沒有功夫去記數目,但他打出去的子彈,八九不落空的。可宣懷風並不滿意,因為並不是一打一個準,開始還打得不錯,準頭後面漸漸不行了,想打腦袋,子彈卻常常歪射到肩膀,迷藥讓他的手不穩了。
他從前以為殺人是很可怕的事,現在卻沒功夫想著人命的珍貴了,也許他父親那屬於軍閥的冷酷也存在於他的血液里。
現在他只希望白朗寧的彈夾永遠是滿滿的。
因為,他不想落在這群人手裡。
可是,他的腳疼極了,也幸虧那樣疼,他才能依然是清醒的,至少沒有在狂跑時撞上前頭的樹。
視野里什麼都搖搖晃晃。
宣懷風覺得自己的頭沉得不像話,詭異的倦意總是侵擾過來,一停下來,也許就一屁股坐下再也跑不動了。
不能停。
昏沉沉的腦子裡浮起白雪嵐的臉。
換了是白雪嵐……
白雪嵐一定會撐到底的。
白雪嵐,就算被一支軍隊圍著,也一定不會放棄。
那個男人,從不服輸的。
宣懷風用力咬著下唇,逼出最後一點力氣,把腳步加快了一些。
這林子真是太大了。
也不禁懷疑,東邊那條河,到底是不是真的存在呢?還是自己來的時候記錯了?還是走錯了方向?

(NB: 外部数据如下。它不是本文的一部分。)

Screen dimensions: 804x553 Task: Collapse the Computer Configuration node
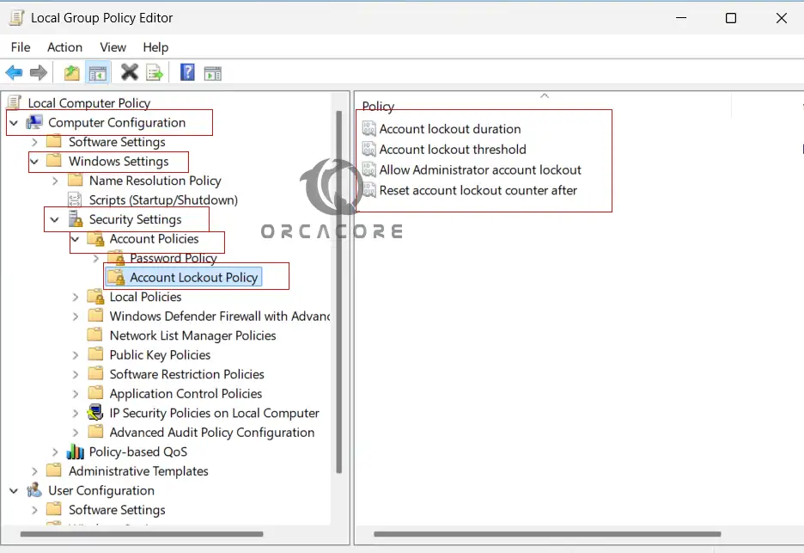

他滿腦子凌亂著,像機器一樣驅使著自己的雙腿,念咒似的對自己說,是你死活要自由,要人權,現在自由倒是自由了,卻惹了大亂子。如果真被人活抓了,叫白雪嵐怎麼瞧你?
被白雪嵐瞧不起,那可難看得很。
他一邊上氣不接下氣地跑,一邊亂糟糟但又非常毅然地想著那些實在不該在此時去想的小事。
忽然間,一個清新的聲音傳進耳里。
宣懷風只一秒就聽清楚了。
是水聲!
他大喜若狂,加了十二分的力氣往前跑。
只要解了迷藥,只要他兩把白朗寧還有子彈,那他就什麼都不怕了。他們能有多少人,大不了還有十個八個。他腦袋清醒著,有槍在手,來一個打一個,來一雙打一雙。
他的槍法,可是白雪嵐親自教的。
水聲越來越清晰了,繞過了幾顆大樹,視野驟然開闊,一條小河像享受艷陽照耀的淑女,從林邊蜿蜒文靜地流淌經過。
水面舞動黃金般的粼粼波光。
宣懷風左右看了看,沒發現人影,貓著腰在林邊蹭出去。他不敢太露身形,把身子蹲在一塊巨大的圓石下。
這種時候,也無暇顧及會弄濕鞋襪。
他雙腳踩到不及膝蓋的淺水裡,把兩把救了他性命的白朗寧放到手邊露出水面的石頭上,低頭掬水往臉上撲,不想臉上才感到一點涼意,毫無預兆地一股大力從身後湧來,似乎有一隻手重重推在他背上,頓時立足不穩,重心往河心處栽。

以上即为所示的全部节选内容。